*Record set*
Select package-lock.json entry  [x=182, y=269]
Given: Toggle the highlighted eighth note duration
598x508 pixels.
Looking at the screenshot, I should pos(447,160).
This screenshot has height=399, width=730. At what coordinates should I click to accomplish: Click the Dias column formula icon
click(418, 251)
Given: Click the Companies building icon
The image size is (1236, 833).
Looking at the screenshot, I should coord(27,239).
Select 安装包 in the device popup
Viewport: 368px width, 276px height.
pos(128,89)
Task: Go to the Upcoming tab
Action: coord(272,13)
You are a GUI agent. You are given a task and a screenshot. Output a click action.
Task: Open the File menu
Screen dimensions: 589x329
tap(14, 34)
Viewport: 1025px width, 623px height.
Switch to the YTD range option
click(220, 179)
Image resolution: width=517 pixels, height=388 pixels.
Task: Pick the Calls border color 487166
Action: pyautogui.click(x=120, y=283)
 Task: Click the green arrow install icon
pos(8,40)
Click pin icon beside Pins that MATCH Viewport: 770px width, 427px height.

*Problem details*
Using the material above, restate each entry exactly as it stands.

*Reply to the task*
Select package-lock.json entry  [x=182, y=269]
Given: Toggle the highlighted eighth note duration
598x508 pixels.
Looking at the screenshot, I should pos(447,160).
This screenshot has height=399, width=730. At what coordinates should I click to accomplish: Click the Dias column formula icon
click(418, 251)
Given: Click the Companies building icon
The image size is (1236, 833).
Looking at the screenshot, I should coord(27,239).
Select 安装包 in the device popup
Viewport: 368px width, 276px height.
pos(128,89)
Task: Go to the Upcoming tab
Action: coord(272,13)
You are a GUI agent. You are given a task and a screenshot. Output a click action.
Task: Open the File menu
Screen dimensions: 589x329
tap(14, 34)
Viewport: 1025px width, 623px height.
Switch to the YTD range option
click(220, 179)
Image resolution: width=517 pixels, height=388 pixels.
Task: Pick the Calls border color 487166
Action: pyautogui.click(x=120, y=283)
 Task: Click the green arrow install icon
pos(8,40)
Click pin icon beside Pins that MATCH Viewport: 770px width, 427px height.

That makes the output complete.